* [Exercise objective]: Copy out the portion of the items that opens with the line containing "This screenshot has" and closes with the line containing "tap(858, 544)", including both of those lines. Leave the pictures out of your answer.

* [Data provided]:

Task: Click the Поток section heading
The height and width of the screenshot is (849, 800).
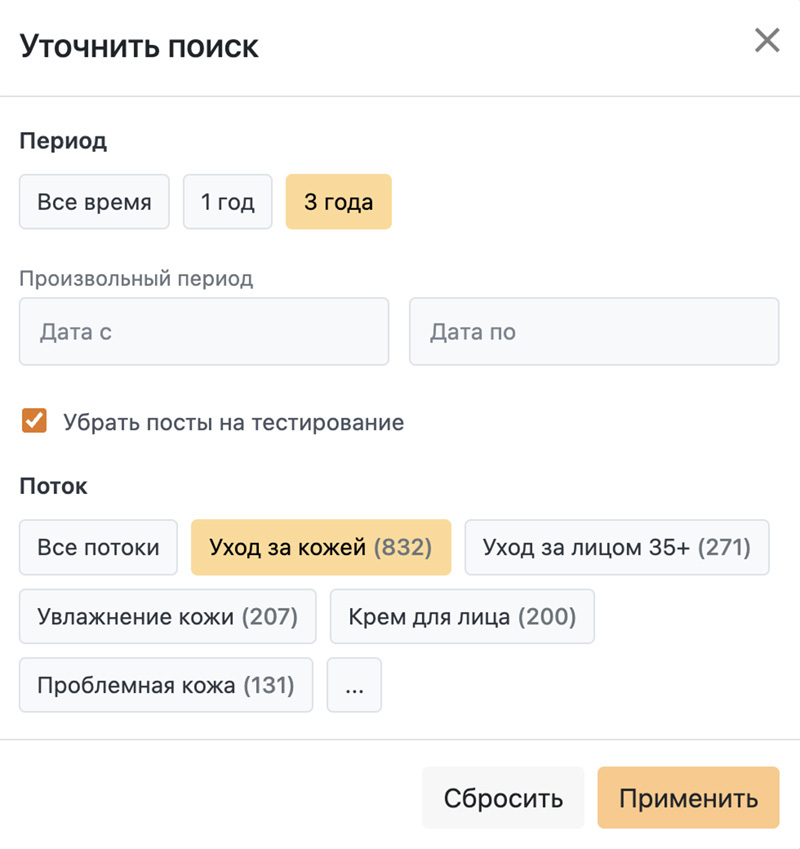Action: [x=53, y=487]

==

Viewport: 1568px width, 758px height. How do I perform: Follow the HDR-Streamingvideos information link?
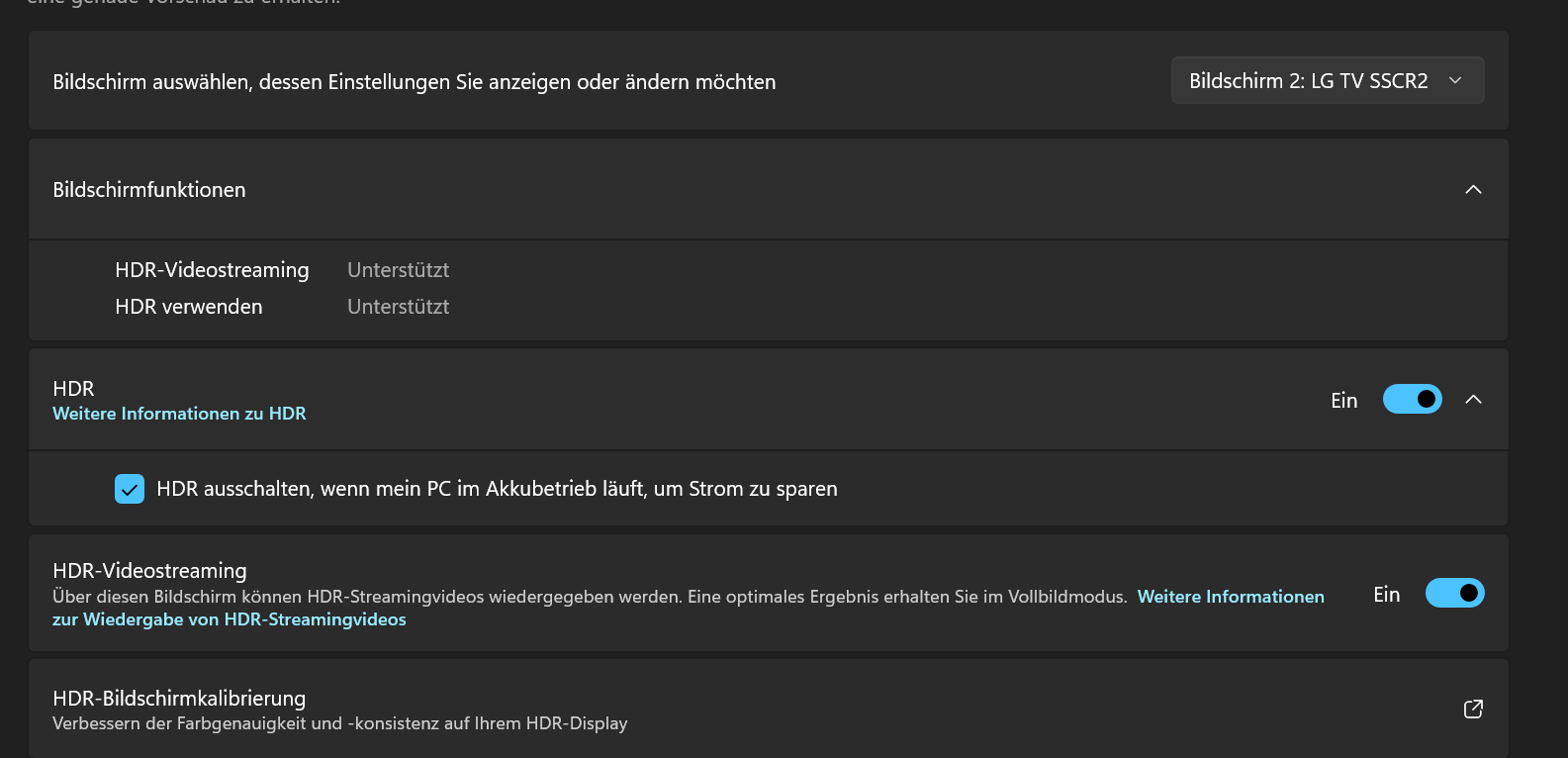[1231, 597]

==

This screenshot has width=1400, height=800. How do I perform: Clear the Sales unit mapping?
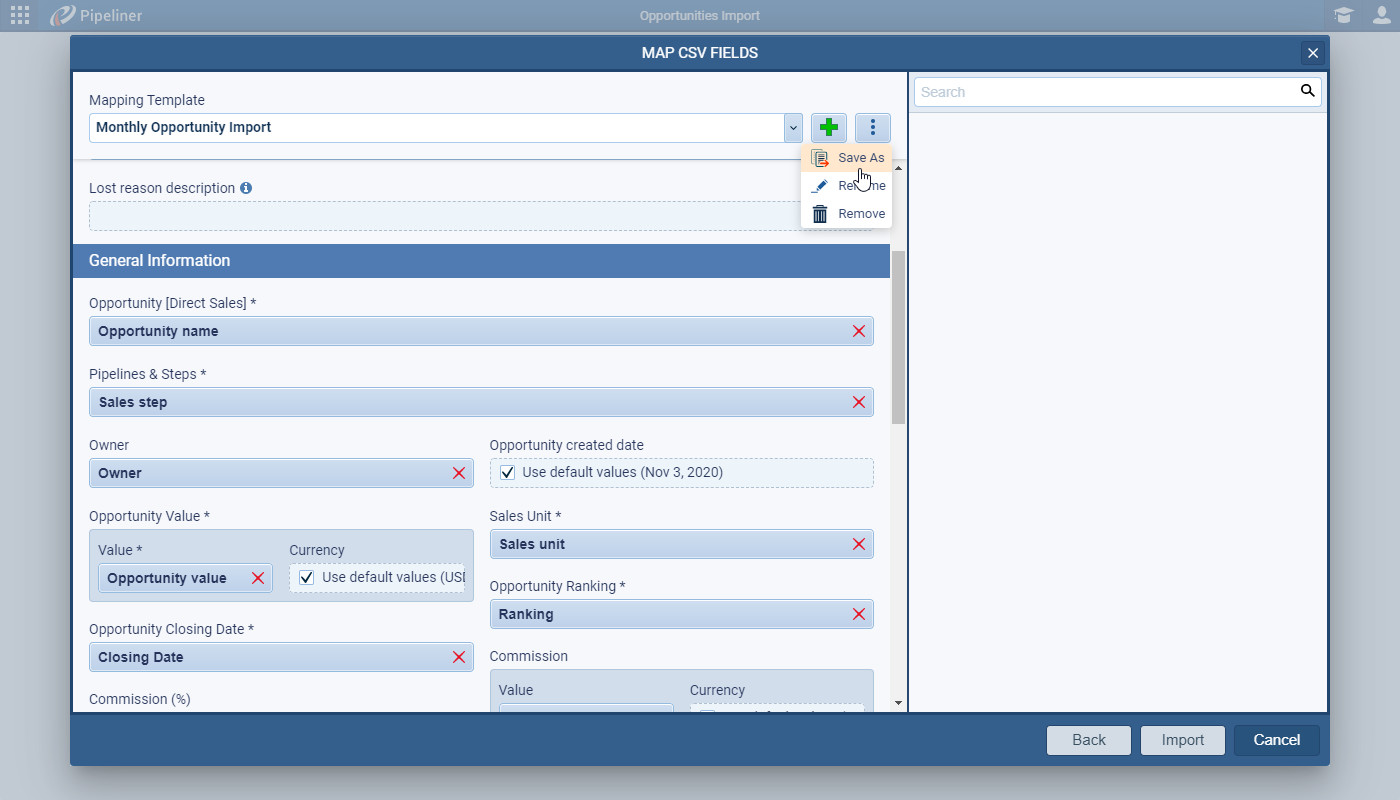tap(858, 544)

* [Expected answer]:
This screenshot has width=1400, height=800. How do I perform: Clear the Sales unit mapping?
tap(858, 544)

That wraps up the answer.